Sept 7, 2022
I took this picture while paddling furiously downstream trying to maximize distance travelled before the tide turned to flood.
The Hotel Frontenac and the Citadel are two of Canada’s most iconic structures. Here is where the history of North America abruptly changed course. Here is where the Canada we know today began to take shape.
For me, it was also tieing off a thread that encircled the globe. James Cook, then a Master aboard HMS Pembroke, played a pivotal role in completing the hydrographic survey of the approaches to Quebec City that thereby allowed the British to land a force of some 4,500 men unexpectedly behind French lines.
Cook’s astonishing talents had already come to the attention of Capt Hugh Palliser while they both served in North America during the Seven Years War and it was Palliser’s weight and influence with the British Admiralty that catapulte Cook’s career. The rest, as they say, is history.
It was in Cook’s wake that I circumnavigated the globe, sailed to Nootka Sound on Vancouver Island’s west coast, Alaska, the Bering Sea, and the Aleutian Islands. And now here, on the St. Lawrence below the cliffs that form Quebec’s natural defences, I found myself once again awash in his extraordinary wake.
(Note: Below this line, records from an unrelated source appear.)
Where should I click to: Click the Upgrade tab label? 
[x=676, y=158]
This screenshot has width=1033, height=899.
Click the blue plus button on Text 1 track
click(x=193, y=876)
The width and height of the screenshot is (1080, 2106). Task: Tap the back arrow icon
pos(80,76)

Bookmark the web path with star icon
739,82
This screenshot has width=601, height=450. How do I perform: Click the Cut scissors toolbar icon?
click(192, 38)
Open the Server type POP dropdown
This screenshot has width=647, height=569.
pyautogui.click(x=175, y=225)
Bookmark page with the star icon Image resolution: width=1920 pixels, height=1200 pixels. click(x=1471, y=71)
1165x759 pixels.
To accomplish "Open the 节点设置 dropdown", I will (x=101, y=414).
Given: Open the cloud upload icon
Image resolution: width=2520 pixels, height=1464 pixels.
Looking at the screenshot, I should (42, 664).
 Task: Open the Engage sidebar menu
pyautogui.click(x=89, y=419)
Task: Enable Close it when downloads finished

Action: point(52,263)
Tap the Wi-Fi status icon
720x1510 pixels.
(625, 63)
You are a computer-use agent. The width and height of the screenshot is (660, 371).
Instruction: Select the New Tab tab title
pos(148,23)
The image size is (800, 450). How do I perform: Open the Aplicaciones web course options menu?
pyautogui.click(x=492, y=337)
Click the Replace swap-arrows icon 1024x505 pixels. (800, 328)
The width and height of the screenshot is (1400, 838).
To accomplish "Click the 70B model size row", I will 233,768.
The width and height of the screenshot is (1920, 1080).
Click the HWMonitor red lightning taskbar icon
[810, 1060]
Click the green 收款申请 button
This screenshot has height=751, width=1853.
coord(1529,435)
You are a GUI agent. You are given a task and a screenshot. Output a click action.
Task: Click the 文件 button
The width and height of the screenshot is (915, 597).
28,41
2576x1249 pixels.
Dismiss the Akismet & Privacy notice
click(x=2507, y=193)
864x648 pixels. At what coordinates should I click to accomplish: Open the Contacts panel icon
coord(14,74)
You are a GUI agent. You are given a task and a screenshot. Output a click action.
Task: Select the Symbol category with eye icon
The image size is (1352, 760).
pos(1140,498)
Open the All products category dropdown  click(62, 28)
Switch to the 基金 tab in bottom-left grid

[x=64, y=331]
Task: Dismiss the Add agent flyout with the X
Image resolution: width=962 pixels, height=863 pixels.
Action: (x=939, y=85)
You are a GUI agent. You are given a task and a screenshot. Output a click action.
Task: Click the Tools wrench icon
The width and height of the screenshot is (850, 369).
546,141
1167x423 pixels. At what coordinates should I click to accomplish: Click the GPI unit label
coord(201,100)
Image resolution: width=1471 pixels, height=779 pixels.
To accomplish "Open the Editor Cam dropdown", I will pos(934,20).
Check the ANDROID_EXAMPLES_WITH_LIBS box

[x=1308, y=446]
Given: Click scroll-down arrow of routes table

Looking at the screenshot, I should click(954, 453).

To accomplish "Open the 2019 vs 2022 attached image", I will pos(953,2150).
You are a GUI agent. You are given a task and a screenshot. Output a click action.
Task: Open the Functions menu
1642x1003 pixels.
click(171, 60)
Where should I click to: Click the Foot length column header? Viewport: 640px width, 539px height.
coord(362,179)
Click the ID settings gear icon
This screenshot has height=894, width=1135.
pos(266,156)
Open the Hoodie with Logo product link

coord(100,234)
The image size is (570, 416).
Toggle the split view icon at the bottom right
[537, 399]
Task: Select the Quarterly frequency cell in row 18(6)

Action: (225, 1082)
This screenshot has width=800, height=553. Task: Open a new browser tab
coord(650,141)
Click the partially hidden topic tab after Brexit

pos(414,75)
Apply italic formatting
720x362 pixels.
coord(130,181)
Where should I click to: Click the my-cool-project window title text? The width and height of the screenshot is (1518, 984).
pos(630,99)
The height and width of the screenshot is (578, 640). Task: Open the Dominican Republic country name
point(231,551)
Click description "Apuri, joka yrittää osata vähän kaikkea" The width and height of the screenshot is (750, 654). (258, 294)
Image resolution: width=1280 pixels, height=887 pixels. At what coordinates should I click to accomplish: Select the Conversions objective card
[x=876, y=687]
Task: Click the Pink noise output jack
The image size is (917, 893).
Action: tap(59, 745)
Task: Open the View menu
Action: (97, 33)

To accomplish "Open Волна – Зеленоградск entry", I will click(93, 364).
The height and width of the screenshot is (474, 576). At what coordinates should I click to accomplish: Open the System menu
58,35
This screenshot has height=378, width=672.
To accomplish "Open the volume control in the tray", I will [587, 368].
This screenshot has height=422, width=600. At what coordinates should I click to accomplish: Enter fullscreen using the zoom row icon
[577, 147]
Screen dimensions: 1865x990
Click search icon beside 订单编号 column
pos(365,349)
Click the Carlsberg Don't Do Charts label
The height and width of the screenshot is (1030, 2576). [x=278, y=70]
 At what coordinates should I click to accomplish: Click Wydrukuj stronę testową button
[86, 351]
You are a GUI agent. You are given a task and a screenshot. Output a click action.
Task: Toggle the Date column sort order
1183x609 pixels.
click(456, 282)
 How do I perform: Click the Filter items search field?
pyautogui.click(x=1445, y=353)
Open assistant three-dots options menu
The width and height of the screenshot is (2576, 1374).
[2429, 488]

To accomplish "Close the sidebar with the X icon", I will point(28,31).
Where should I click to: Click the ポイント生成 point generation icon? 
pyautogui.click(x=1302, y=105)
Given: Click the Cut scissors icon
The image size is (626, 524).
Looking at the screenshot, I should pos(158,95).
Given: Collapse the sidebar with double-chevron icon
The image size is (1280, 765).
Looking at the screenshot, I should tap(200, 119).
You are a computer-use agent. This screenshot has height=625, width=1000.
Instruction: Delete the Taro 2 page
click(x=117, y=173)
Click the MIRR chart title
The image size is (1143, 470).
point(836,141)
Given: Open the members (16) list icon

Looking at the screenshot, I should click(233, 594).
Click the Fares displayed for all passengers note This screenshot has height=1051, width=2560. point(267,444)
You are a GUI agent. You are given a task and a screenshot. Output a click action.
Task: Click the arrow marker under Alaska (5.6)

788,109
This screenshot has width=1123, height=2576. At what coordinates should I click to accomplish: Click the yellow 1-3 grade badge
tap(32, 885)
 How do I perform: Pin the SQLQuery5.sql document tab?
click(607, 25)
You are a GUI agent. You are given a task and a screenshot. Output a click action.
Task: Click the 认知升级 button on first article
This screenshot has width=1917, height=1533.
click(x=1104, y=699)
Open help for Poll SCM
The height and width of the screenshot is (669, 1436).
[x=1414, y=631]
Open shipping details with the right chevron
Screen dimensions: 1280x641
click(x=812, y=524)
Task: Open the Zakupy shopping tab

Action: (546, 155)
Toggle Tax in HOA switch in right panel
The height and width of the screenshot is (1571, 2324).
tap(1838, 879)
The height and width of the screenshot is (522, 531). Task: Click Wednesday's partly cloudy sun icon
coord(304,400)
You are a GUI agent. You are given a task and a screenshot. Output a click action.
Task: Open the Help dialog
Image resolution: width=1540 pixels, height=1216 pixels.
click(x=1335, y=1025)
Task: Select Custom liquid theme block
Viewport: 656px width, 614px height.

This paddling past, hell bent for leather on just one more kilometer, borders on the criminal. I have paddled and portaged petroglyphs, pictoglyphs, fossil beds, forts, battle grounds, holy ground, architectural masterpieces, and cultural wonders all for the sake of just one more mile. It is the price that must be paid to cross the continent in a single season solo in a canoe.
Looking up at the Citadel and then down again at the river flowing swiftly eastward, I wonder if I have struck a poor bargain.